En 2017, dans son Café des Arts et des Lettres, le CultureLab Audiens a proposé un Afterwork dont le thème était:  » « L’intelligence artificielle, nouvel acteur de la culture ? »

Des grands noms des médias ont tenté de répondre à la question et de proposer leur vision de l’avenir d’une société où l’artificiel le dispute au réel. Le débat fût autour de la place donnée « par les hommes » à cette intelligence artificielle. On en vient alors à réfléchir sur la place qu’occupe l’humain, l’artiste, dans un processus de création de plus en plus habité par le numérique, les robots et les algorithmes.

On a eu la chanteuse virtuelle japonaise Hatsune Miru qui fit des tournées internationales et se produisit même au théâtre du Châtelet à Paris. Et Alys, autre chanteuse virtuelle, 100% francophone et dont les créateurs souhaitaient qu’elle représente la France à l’Eurovision. Sans compter  l’ordinateur Flow Machines des laboratoires Sony, qui a créé des morceaux de musique pop inspirés des Beatles. Ou encore un tableau créé par un robot vendu à plus de 380 000 € ! On se demande juste quel avenir le monde de la culture se donne face à cet avènement ? L’humain devra t-il s’effacer face à au virtuel ? Le virtuel dépassera t-il le réel ?
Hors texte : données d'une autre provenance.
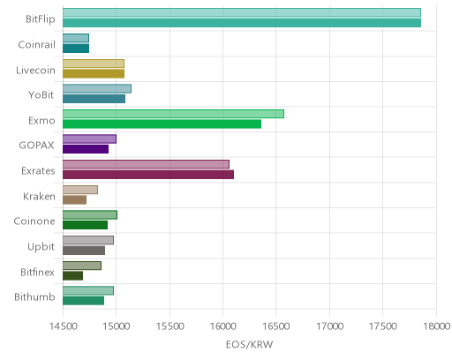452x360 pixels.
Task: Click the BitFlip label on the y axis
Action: click(x=41, y=19)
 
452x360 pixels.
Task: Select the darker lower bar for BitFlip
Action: click(x=242, y=23)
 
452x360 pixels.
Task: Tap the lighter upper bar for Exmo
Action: click(x=173, y=114)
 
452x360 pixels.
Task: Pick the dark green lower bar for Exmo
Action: click(x=162, y=124)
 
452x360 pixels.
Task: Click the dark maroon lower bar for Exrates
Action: click(x=148, y=175)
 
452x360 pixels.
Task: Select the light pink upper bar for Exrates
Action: click(x=146, y=164)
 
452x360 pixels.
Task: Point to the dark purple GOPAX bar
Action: click(x=86, y=149)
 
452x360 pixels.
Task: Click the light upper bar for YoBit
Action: click(x=97, y=88)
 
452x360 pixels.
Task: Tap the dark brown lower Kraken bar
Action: click(x=74, y=200)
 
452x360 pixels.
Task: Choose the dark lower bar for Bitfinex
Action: click(x=72, y=276)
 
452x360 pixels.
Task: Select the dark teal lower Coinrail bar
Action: click(x=76, y=49)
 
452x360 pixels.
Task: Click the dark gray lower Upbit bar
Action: click(x=84, y=251)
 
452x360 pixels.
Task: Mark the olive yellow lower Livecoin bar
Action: click(x=94, y=73)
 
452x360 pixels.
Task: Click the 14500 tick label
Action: click(x=63, y=326)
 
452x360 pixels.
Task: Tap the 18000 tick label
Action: click(x=436, y=326)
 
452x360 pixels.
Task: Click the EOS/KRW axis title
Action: click(x=249, y=344)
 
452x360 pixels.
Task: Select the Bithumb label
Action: click(x=34, y=296)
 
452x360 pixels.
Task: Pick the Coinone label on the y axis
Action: click(x=34, y=221)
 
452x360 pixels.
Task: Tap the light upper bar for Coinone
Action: click(x=90, y=215)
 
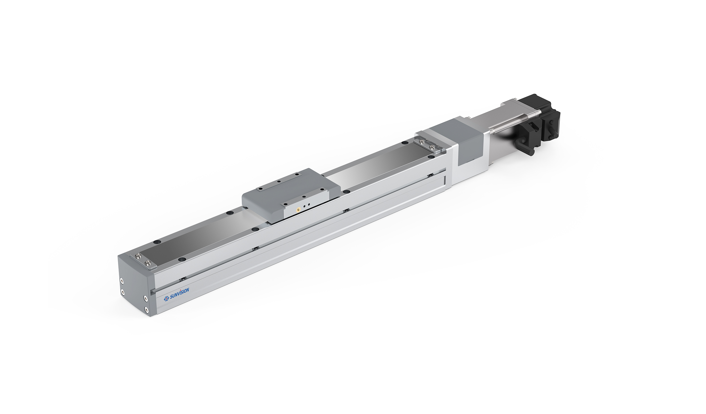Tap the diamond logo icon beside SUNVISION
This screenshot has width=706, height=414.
[167, 298]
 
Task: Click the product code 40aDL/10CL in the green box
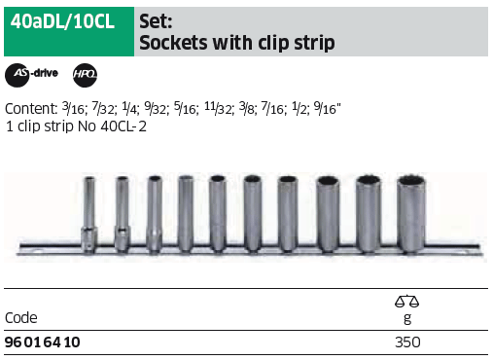[62, 22]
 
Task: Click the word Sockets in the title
[173, 43]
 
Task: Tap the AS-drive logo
[31, 75]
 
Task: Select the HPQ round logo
[85, 75]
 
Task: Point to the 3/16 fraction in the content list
[73, 108]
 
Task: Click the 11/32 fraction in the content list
[218, 108]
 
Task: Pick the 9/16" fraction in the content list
[327, 108]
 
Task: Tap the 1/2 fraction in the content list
[299, 108]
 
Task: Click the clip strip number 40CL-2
[123, 126]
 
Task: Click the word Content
[31, 109]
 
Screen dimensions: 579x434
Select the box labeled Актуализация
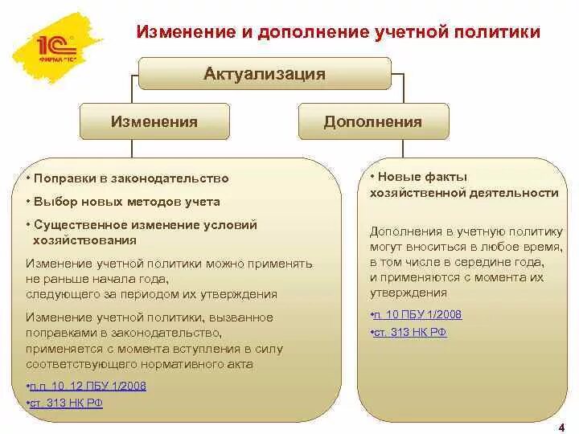coord(264,74)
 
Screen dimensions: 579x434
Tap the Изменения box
coord(154,121)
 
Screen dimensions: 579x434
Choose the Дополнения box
coord(372,121)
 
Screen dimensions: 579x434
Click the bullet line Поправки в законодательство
coord(129,178)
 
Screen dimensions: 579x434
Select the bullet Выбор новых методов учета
coord(125,202)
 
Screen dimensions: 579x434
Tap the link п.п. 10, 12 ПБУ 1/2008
coord(87,386)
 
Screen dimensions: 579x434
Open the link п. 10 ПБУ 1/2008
coord(417,314)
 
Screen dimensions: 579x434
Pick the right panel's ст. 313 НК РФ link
coord(409,332)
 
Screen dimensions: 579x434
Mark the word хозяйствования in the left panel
coord(84,240)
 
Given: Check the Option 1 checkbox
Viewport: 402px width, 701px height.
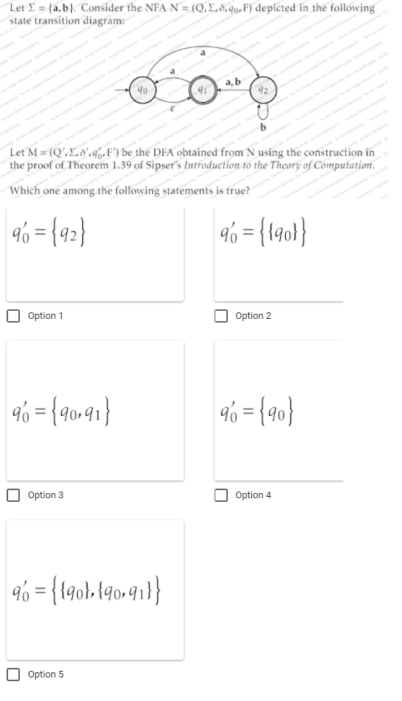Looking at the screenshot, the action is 14,316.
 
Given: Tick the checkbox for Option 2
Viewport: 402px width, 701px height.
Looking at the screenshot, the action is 222,316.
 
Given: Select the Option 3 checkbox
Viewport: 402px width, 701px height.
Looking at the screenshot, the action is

Non. L’avenir se reposera plutôt sur l’harmonie entre la virtualité et la réalité. Elles devront s’inspirer l’un de l’autre. Comme  la comédienne et chanteuse américaine Taryn Southern l’a faite en sortant une chanson, Break Free, entièrement composée par un logiciel robot nommé Amper. Ce dernier est capable de créer n’importe quelle musique à partir des données que l’on y rentre. Magique

Savez- vous que Le Washington Post a recours depuis 2016 à une intelligence artificielle, Heliograf, pour écrire certains de ses articles politiques ou sportives ?  Une question se pose alors : faut-il désormais inclure le virtuel et l’intelligence artificielle comme des acteurs purs et durs du monde culturel ?

Retenons que la créativité en elle-même nous vient des limites que nous avons et c’est ce qui nous différencie de l’intelligence artificielle. Nous ressentons des émotions.

Certes, les IA pourraient ainsi permettre des économies mondiales à l’échelle de 15 700 milliards de dollars en 2030, mais nous devons lancer l’alerte sur le potentiel danger pour notre civilisation.

Mais qu’on se rassure, le cerveau humain reste encore et toujours le seul et véritable producteur d’une intelligence sans limite et sans lui, point d’intelligence artificielle. Pour le moment.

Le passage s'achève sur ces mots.